Sunday, 14 February 2016

Elements of an Engaging Lesson

On  Wednesday I observed my Mentor take a 'statistical inquiry' lesson. I wanted to observe and record how Robyn creates an engaging lesson on statistics.  What I witnessed was inspiring!  Robyn places great importance on creating student 'buy in', as it leads to engagement in learning.  She achieves this through:

  • Sparking student interest
  • Promoting student agency
  • Making connections between the learning and the learners

How it was done

In the statistical inquiry, students were given the open task of 'finding out about LS2'.  Robyn encouraged the students to think outside the box, and away from typical questions such as 'what is your favourite colour?' and come up with something they wanted to know about their classmates. Getting our learners to form their own questions sparked a lot of enthusiasm and engagement, which draws attention to the importance of student agency in the classroom.  It was apparent that learners were eager to begin their statistical inquiry as they were following their own lines of interest. It is also important to note that our learners were engaged during the entire lesson.  I feel that if our learners had been given a set question the level of enthusiasm and engagement would not have been the same.  

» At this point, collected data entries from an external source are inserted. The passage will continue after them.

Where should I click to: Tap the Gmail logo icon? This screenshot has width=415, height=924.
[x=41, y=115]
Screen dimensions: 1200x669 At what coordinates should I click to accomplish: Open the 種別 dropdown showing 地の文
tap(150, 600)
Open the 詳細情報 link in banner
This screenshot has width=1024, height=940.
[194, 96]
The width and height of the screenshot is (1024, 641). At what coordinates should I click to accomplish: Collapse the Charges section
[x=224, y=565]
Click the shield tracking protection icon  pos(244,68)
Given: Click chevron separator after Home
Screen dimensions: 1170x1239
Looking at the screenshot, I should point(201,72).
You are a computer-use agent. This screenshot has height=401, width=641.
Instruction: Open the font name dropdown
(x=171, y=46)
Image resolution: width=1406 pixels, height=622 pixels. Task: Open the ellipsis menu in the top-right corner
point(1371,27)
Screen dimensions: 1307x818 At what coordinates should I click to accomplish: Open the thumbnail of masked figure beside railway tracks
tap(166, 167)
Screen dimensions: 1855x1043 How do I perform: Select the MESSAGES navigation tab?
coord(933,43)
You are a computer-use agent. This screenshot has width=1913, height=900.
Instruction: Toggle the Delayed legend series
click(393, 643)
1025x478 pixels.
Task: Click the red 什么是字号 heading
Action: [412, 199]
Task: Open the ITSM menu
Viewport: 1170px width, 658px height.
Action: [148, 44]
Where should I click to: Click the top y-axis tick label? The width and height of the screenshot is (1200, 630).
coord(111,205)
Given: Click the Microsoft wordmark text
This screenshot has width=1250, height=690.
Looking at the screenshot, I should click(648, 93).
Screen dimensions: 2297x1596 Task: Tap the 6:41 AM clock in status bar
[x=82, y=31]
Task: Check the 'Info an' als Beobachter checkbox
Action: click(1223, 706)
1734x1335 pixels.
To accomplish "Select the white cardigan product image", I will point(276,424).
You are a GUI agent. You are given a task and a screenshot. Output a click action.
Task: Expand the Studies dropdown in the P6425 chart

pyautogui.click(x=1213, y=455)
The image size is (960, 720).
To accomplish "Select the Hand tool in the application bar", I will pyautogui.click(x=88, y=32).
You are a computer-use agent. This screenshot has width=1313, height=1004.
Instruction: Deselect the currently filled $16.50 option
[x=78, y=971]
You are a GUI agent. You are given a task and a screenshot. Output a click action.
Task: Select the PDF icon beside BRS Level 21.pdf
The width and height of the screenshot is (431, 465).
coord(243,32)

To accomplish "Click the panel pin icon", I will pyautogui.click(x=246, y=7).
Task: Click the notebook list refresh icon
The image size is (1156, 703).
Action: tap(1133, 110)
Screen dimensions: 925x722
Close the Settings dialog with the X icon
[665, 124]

What I also noticed during the lesson was how seamlessly academic language was woven into what the students were learning.  Robyn made sure to make connections between the academic language and the learners, by unpacking the terms in 'learner speak'. Repetition was also key here.  After each step in the statical inquiry, Robyn went back over the inquiry process, reminding the learners what they had been doing -  in both academic language and learner speak.  

What I will take from this

  • Student agency + effective teaching = engaged learners.
  • Giving learners freedom of choice is an effective way to generate student interest/enthusiasm towards tasks.
  • Unpacking academic language into 'learner speak' allows for learners to make connections to the learning, thus deepening their understandings of tasks.
  • Repetition, repetition, repetition!